The Criterion 453-6054 normalized against its whole class, so each figure means something.

Normalized against class0 · 50 · 100%
Annual energy246 kWh
Energy vs US standard10% less
Size-adjusted efficiency11th percentile
-$5
Cheaper to run every year than a standard freezer model at $51/yr. That is $50 saved over a 10 year life.
Freezers
$46
Per year
Criterion 453-6054Rank #93 of 622 in class

What it costs you over time

Running cost is an every-year number, so it compounds. At $46/yr, here is what the Criterion 453-6054 adds up to before purchase price, water, or repairs enter the math.

1 year$46
5 years$230
10 years$460

Left running for a decade at today's US average rate, the Criterion 453-6054 costs about $460. That is roughly $50 less than a standard model in its class, which would run closer to $510 over the same ten years.

How the Criterion 453-6054 compares

The freezer class we track runs from $25 to $120 a year. At $46/yr, it runs about $29 a year cheaper than the class median of $75, and it is about $21 a year more than the cheapest freezer to run at $25. Against the US federal standard model for its class at about $51/yr, the Criterion 453-6054 uses 10% less energy.

Cheapest in class$25
Class median$75
This freezerThis model$46
Priciest in class$120
US federal standard$51

What drives its running cost

At 3.2 cu ft, the Criterion 453-6054 is a small freezer for its class, which spans 1.1 to 23 cu ft with a median of 13.8 cu ft, at the small end of the class, capacity itself is doing a lot of the work to keep that figure down, separate from how efficient the unit actually is.

  • Interior volume. Cubic feet of frozen storage is the first lever behind a freezer's running cost, ahead of insulation or defrost type.
  • Insulation and defrost type. Two freezers of the same size can differ meaningfully on running cost based on insulation quality and whether they run an automatic-defrost heater.
  • Chest vs upright design. Chest freezers open from the top, so cold air, which sinks, stays inside when the lid opens; upright freezers lose more cold air per door opening for a similar capacity.

Common questions

Is the Criterion 453-6054 cheap to run?

Yes, relatively. At $46 a year it ranks #93 of 622 freezer models we track, in the cheaper part of its class to run.

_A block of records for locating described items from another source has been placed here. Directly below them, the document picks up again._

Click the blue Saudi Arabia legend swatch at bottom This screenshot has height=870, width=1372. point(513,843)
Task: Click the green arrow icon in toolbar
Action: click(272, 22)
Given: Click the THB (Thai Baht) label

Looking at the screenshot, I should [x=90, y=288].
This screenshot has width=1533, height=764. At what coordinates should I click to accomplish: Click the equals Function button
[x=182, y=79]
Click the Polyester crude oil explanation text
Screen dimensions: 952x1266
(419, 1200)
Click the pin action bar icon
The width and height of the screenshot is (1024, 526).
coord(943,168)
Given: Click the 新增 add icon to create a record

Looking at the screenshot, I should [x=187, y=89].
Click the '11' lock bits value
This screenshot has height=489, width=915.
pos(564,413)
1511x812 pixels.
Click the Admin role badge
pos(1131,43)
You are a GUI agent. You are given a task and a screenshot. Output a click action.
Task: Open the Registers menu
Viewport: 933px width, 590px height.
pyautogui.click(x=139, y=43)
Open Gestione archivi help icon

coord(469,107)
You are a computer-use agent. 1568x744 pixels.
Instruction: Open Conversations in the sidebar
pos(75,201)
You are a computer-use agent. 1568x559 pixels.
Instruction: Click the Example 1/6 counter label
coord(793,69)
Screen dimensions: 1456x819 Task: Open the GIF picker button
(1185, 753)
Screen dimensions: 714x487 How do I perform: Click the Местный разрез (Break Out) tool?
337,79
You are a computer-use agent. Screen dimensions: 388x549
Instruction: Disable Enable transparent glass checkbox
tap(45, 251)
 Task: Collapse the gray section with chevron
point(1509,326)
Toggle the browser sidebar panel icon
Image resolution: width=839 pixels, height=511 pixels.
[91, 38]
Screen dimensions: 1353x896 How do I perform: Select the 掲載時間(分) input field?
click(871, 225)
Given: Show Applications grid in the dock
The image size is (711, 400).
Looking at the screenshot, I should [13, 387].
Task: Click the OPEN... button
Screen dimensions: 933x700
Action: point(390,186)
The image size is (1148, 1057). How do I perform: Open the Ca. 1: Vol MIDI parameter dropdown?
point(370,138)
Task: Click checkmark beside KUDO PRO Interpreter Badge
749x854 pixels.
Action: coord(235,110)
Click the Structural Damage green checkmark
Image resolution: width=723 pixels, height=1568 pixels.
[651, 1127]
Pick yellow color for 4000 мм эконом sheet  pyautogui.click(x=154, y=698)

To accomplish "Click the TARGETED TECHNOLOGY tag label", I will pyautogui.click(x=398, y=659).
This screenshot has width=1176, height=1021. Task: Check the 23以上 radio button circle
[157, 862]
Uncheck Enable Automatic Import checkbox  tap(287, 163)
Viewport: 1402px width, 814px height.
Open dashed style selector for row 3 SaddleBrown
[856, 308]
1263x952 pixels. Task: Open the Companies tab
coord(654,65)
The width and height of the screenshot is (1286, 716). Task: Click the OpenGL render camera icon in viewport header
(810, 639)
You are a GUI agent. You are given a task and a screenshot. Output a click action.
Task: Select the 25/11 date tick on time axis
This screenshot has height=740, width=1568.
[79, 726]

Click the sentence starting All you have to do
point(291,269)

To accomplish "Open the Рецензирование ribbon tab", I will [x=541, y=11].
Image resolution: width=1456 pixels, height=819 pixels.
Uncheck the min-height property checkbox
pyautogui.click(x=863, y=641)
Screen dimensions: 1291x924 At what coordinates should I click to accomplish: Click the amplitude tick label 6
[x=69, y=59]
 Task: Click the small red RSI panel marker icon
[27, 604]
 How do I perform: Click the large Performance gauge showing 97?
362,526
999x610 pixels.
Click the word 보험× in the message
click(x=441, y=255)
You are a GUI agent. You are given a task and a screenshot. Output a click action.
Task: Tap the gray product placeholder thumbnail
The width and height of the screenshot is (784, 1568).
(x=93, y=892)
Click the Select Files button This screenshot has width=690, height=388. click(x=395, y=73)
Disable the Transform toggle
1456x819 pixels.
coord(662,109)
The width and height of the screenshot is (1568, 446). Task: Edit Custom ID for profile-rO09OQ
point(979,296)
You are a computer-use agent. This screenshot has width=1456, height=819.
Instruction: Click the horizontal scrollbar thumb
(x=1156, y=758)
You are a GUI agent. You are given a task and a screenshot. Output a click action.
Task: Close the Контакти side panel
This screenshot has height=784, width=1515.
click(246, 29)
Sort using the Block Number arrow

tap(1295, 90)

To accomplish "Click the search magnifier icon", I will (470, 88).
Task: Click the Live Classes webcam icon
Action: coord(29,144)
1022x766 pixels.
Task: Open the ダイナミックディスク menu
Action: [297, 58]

How much does the Criterion 453-6054 cost per month?

Roughly $3.8/mo, spreading the $46/yr estimate evenly across twelve months at $0.1856/kWh. Actual monthly bills swing with your rate and usage pattern.

How is this running-cost figure calculated?

We take the model's published annual energy use of 246 kWh from ENERGY STAR and multiply it by the US average residential electricity rate of $0.1856/kWh, giving about $46 a year. It is an electricity-only estimate and does not include purchase price, water, or installation.

How efficient is the Criterion 453-6054 for its size?

11th percentile once size is factored in. That means its size-adjusted efficiency is not the main reason for the running-cost figure above; its capacity plays a large role too.